## WORK ITEM
All records should be reproduced verbatim.
BEGIN SUPPLIED MATERIAL
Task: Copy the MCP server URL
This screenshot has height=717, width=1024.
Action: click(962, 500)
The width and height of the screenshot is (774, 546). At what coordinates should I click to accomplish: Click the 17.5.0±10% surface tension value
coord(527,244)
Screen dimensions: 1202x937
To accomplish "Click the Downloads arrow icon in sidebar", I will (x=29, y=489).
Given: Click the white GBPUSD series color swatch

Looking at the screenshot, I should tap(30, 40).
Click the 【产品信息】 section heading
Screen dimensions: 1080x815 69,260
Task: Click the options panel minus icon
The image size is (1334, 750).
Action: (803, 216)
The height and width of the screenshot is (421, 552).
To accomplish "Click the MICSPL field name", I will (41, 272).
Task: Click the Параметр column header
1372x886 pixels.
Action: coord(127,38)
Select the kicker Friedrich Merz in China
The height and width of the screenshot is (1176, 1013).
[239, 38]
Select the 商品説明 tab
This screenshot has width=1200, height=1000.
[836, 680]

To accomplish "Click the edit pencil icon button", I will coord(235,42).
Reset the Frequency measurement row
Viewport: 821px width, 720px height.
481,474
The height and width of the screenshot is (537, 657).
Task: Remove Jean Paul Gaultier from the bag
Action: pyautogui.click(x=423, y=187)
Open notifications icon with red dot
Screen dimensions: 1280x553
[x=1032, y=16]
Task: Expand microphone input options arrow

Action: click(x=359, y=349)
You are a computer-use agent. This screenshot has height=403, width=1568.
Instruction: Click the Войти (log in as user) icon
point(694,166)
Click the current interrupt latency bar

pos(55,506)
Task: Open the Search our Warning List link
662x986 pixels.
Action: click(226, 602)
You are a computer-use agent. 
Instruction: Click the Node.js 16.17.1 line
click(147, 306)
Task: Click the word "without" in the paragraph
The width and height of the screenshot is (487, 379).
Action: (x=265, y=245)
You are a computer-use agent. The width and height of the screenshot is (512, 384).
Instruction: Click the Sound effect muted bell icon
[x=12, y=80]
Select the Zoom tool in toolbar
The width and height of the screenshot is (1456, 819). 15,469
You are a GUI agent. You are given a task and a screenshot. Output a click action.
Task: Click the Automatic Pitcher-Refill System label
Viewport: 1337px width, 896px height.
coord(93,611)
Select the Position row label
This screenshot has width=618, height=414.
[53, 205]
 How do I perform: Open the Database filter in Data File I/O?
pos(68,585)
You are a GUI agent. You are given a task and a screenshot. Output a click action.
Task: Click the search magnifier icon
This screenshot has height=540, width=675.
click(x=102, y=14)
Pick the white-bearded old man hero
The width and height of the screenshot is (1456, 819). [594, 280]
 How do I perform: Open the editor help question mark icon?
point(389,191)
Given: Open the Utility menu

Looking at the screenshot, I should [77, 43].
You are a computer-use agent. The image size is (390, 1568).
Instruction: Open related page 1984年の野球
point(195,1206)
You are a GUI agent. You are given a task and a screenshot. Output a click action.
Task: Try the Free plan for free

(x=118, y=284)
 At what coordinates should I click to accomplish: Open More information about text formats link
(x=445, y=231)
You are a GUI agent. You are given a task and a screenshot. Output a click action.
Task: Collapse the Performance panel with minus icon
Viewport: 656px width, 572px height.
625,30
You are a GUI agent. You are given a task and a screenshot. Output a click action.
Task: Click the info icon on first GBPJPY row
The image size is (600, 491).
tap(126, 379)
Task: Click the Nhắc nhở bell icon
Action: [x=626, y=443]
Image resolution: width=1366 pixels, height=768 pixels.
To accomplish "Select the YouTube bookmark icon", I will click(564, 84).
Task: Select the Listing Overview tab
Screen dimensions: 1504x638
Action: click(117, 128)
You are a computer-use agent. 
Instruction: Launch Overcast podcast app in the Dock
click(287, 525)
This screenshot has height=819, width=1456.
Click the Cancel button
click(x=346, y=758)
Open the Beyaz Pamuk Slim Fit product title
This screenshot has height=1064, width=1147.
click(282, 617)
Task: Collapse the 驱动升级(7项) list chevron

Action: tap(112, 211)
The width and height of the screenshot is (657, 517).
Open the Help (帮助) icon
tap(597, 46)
END SUPPLIED MATERIAL
## RESULT BELOW
Task: Copy the MCP server URL
This screenshot has height=717, width=1024.
Action: click(962, 500)
The width and height of the screenshot is (774, 546). At what coordinates should I click to accomplish: Click the 17.5.0±10% surface tension value
coord(527,244)
Screen dimensions: 1202x937
To accomplish "Click the Downloads arrow icon in sidebar", I will (x=29, y=489).
Given: Click the white GBPUSD series color swatch

Looking at the screenshot, I should tap(30, 40).
Click the 【产品信息】 section heading
Screen dimensions: 1080x815 69,260
Task: Click the options panel minus icon
The image size is (1334, 750).
Action: (803, 216)
The height and width of the screenshot is (421, 552).
To accomplish "Click the MICSPL field name", I will (41, 272).
Task: Click the Параметр column header
1372x886 pixels.
Action: coord(127,38)
Select the kicker Friedrich Merz in China
The height and width of the screenshot is (1176, 1013).
[239, 38]
Select the 商品説明 tab
This screenshot has width=1200, height=1000.
[836, 680]

To accomplish "Click the edit pencil icon button", I will coord(235,42).
Reset the Frequency measurement row
Viewport: 821px width, 720px height.
481,474
The height and width of the screenshot is (537, 657).
Task: Remove Jean Paul Gaultier from the bag
Action: pyautogui.click(x=423, y=187)
Open notifications icon with red dot
Screen dimensions: 1280x553
[x=1032, y=16]
Task: Expand microphone input options arrow

Action: click(x=359, y=349)
You are a computer-use agent. This screenshot has height=403, width=1568.
Instruction: Click the Войти (log in as user) icon
point(694,166)
Click the current interrupt latency bar

pos(55,506)
Task: Open the Search our Warning List link
662x986 pixels.
Action: click(226, 602)
You are a computer-use agent. 
Instruction: Click the Node.js 16.17.1 line
click(147, 306)
Task: Click the word "without" in the paragraph
The width and height of the screenshot is (487, 379).
Action: (x=265, y=245)
You are a computer-use agent. The width and height of the screenshot is (512, 384).
Instruction: Click the Sound effect muted bell icon
[x=12, y=80]
Select the Zoom tool in toolbar
The width and height of the screenshot is (1456, 819). 15,469
You are a GUI agent. You are given a task and a screenshot. Output a click action.
Task: Click the Automatic Pitcher-Refill System label
Viewport: 1337px width, 896px height.
coord(93,611)
Select the Position row label
This screenshot has width=618, height=414.
[53, 205]
 How do I perform: Open the Database filter in Data File I/O?
pos(68,585)
You are a GUI agent. You are given a task and a screenshot. Output a click action.
Task: Click the search magnifier icon
This screenshot has height=540, width=675.
click(x=102, y=14)
Pick the white-bearded old man hero
The width and height of the screenshot is (1456, 819). [594, 280]
 How do I perform: Open the editor help question mark icon?
point(389,191)
Given: Open the Utility menu

Looking at the screenshot, I should [77, 43].
You are a computer-use agent. The image size is (390, 1568).
Instruction: Open related page 1984年の野球
point(195,1206)
You are a GUI agent. You are given a task and a screenshot. Output a click action.
Task: Try the Free plan for free

(x=118, y=284)
 At what coordinates should I click to accomplish: Open More information about text formats link
(x=445, y=231)
You are a GUI agent. You are given a task and a screenshot. Output a click action.
Task: Collapse the Performance panel with minus icon
Viewport: 656px width, 572px height.
625,30
You are a GUI agent. You are given a task and a screenshot. Output a click action.
Task: Click the info icon on first GBPJPY row
The image size is (600, 491).
tap(126, 379)
Task: Click the Nhắc nhở bell icon
Action: [x=626, y=443]
Image resolution: width=1366 pixels, height=768 pixels.
To accomplish "Select the YouTube bookmark icon", I will click(564, 84).
Task: Select the Listing Overview tab
Screen dimensions: 1504x638
Action: click(117, 128)
You are a computer-use agent. 
Instruction: Launch Overcast podcast app in the Dock
click(287, 525)
This screenshot has height=819, width=1456.
Click the Cancel button
click(x=346, y=758)
Open the Beyaz Pamuk Slim Fit product title
This screenshot has height=1064, width=1147.
click(282, 617)
Task: Collapse the 驱动升级(7项) list chevron

Action: tap(112, 211)
The width and height of the screenshot is (657, 517).
Open the Help (帮助) icon
tap(597, 46)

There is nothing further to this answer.